Average daily trading volume in the S&P 500 index has fallen every year since the crisis, and in 2013, it’s now at levels not seen in 15 years.
You have to go all the way back to 1998 to observe lower trading volumes in the index:
On the other hand, the use of options to trade the S&P 500 has taken off over the past 10 years, and in 2013, it’s near all-time highs.
Average daily S&P 500 options volume so far this year is up 10 per cent from that in 2012:
With more and more investors expressing their views on stocks via options as opposed to trading in actual shares, it’s interesting to take a look at how S&P 500 options traders are positioned.
A “put option” constitutes a bet that stocks will go down whereas a “call option” is a bet that stocks will go up.
The put-call ratio, then, is the ratio of options traders betting against the index to those betting on it.
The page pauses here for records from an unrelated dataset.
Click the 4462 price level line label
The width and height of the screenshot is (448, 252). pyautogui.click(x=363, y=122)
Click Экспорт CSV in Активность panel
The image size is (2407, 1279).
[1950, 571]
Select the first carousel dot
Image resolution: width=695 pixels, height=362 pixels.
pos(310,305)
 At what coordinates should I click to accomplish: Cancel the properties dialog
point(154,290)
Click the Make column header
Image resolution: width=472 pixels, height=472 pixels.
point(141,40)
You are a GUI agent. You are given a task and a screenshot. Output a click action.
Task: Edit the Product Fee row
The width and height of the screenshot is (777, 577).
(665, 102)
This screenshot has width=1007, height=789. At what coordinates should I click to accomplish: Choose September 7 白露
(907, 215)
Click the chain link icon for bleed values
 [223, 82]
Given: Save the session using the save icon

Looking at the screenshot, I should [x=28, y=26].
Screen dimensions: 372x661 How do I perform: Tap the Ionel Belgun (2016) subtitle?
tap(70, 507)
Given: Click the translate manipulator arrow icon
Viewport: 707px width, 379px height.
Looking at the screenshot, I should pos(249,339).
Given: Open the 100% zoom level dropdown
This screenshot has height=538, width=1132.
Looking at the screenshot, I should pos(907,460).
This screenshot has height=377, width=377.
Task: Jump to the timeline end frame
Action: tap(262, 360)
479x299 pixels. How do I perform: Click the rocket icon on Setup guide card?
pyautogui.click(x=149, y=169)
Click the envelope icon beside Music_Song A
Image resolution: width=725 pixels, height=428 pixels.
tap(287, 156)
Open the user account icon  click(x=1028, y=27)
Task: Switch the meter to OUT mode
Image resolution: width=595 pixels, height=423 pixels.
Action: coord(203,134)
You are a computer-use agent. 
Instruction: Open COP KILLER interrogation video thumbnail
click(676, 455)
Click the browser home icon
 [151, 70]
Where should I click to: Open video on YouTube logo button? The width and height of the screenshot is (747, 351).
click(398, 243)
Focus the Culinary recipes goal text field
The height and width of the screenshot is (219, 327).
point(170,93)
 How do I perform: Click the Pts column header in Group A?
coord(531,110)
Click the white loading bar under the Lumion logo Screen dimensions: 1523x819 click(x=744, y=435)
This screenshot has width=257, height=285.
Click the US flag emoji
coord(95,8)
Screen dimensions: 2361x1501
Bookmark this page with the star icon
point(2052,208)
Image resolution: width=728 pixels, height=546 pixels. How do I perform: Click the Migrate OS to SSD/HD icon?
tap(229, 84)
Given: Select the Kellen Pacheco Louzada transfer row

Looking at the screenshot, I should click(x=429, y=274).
That ratio has decreased in 2013 from 2012 and is now approaching lows not seen since 2003:
The lower put-call ratio may reflect the incredibly bullish sentiment we’ve seen toward stocks so far in 2013.
At the same time, though, trading volume in the VIX options market – which puts a price to S&P 500 volatility – is at an all-time high already in 2013.
Goldman Sachs options strategists Krag Gregory and Jose Gonzalo Rangel have the details:
The pace in 2013 has been even more remarkable for VIX options where the year-to-date average daily volume is running at a record high of 614,658 contracts – that is 1.4x the 2012 average and 22.4x the 2006 average.
VIX options had a record setting January: A breakdown of average daily volume by calendar month shows that VIX option average daily volume recorded an all-time high in January 2013 while S&P 500 options were in their 90th percentile relative to a 10-year history.
The put-call ratio on VIX options has risen notably over the past month, suggesting that perhaps investors are upping their bets against a rise in volatility.